Rant alert. Far be it from us to lavish praise on Tesco; they were regularly up in front of the Beak having their knuckles rapped for screwing supplier margins into the ground, but they didn’t get as big as they are by accident. One suspects that in no small part is because they encouraged customer loyalty, even giving their shoppers a nice little card to carry around, make them feel good and get a little knocked off their fuel bills. Clever. Many other organisations now do the same, but Tesco, if not one of the first, certainly were very successful with it.
Trying to develop customer loyalty is no more than common sense. A few years back, the RAC had a membership structure that reduced the annual costs, provided of course you didn’t need to call them out, so that the longer you stayed with them, the more effectively you saved, on what should be called breakdown insurance, until you reached the lowest annual ‘tariff’. Even the pubs a while ago were trialling a beer incentive of getting your seventh pint free. No, as far as I know the offer wasn’t restricted to any given night, rather as an ongoing, stamp your card promotion. We’d all be able to recall many other such schemes.

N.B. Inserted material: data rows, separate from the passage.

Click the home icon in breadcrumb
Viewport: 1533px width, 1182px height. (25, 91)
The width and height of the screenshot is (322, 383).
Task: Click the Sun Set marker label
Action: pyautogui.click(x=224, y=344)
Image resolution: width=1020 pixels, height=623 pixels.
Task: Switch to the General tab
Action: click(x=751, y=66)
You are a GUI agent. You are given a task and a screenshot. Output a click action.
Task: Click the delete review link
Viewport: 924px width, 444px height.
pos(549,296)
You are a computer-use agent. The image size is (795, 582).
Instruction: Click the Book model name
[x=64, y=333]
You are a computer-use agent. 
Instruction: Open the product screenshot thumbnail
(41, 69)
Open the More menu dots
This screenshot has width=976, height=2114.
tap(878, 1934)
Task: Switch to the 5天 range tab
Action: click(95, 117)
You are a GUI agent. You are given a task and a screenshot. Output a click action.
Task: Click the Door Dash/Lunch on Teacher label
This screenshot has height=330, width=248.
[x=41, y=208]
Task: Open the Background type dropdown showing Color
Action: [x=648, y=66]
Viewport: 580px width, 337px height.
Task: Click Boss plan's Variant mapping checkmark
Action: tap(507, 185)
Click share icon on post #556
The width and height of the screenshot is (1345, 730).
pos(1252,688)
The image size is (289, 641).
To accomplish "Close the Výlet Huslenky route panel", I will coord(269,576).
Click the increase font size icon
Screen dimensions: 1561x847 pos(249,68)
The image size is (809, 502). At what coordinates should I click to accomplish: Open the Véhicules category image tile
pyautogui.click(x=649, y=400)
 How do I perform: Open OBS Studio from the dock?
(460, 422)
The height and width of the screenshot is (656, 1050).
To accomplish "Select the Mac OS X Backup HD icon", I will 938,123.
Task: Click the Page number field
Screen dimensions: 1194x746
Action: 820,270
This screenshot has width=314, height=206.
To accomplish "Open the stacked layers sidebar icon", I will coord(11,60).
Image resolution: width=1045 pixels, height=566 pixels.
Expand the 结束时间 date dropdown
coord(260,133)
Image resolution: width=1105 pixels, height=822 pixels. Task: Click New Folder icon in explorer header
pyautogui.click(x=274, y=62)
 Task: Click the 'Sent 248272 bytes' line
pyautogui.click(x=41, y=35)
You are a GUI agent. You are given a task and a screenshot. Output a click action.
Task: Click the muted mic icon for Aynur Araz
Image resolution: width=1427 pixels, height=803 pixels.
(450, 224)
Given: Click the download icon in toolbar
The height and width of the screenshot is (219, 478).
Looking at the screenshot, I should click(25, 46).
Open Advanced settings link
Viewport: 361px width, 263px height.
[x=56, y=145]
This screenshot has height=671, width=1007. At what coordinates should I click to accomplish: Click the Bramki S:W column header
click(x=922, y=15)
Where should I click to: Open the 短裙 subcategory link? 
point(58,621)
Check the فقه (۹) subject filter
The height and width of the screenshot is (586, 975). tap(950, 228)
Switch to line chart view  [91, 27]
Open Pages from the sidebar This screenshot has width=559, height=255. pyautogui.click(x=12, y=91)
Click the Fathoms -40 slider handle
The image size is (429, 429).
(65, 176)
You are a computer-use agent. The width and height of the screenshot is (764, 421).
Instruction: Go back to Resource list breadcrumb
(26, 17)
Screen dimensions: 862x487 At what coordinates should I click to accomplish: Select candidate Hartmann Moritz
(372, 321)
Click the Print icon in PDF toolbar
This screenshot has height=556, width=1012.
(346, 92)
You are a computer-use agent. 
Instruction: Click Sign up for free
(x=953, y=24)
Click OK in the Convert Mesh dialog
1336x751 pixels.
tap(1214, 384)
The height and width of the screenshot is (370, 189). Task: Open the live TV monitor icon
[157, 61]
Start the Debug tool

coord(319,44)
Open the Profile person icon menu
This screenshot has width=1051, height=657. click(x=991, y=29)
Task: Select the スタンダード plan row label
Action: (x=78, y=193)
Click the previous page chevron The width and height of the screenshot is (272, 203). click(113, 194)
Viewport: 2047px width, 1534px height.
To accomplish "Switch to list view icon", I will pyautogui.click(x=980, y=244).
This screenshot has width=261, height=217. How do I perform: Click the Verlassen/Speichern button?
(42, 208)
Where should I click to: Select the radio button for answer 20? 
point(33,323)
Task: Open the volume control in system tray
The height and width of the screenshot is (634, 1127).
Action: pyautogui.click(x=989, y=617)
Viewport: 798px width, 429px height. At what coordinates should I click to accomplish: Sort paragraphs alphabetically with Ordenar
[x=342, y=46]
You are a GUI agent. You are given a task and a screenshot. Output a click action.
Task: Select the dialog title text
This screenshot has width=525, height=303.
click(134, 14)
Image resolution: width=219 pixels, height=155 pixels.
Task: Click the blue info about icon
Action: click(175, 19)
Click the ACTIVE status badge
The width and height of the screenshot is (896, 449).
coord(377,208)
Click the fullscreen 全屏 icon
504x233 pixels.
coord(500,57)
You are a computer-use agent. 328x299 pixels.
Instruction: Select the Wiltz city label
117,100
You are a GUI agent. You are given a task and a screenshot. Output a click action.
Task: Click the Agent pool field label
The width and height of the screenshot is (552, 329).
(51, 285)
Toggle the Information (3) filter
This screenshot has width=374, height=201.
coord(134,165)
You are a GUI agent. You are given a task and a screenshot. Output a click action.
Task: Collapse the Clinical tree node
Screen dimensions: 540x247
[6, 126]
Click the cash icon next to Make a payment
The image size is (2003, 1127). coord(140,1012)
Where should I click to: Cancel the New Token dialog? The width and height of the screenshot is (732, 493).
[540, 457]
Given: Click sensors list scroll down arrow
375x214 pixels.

There are, of course, very good reasons for doing this. In order to attract new customers, marketing, sales and patience are all deployed, and they all have associated costs, and therefore the cost of acquisition is factored into business planning. All organisations with customers budget for cost of acquisition. Here comes the rant. So why do utilities and telecoms companies offer ‘sweeteners’ to new customers and ignore the loyalty of their faithful existing clients? Of course, they’re after the ‘switchers’. But surely, by incentivising the switcher rather than the existing, all that can happen is more existing customers will morph into switchers. This, in turn, leads to a fluid and unreliable client base which as anyone in business will tell you, is to be avoided at all costs.
If we were to come into your organisation with a marketing plan that would transform what was a great, steady and collaborative client base into a quivering mass of uncertainty and would quadruple your marketing spend, we would expect to be shown the door pretty sharpish. Yet some bright sparks seem to have thought that was a good idea. So, all utilities and telcos, best not talk to us, eh? We think our clients do like stability and customer loyalty, and they don’t like spending four times than they need to on marketing. Come on chaps, figure it out.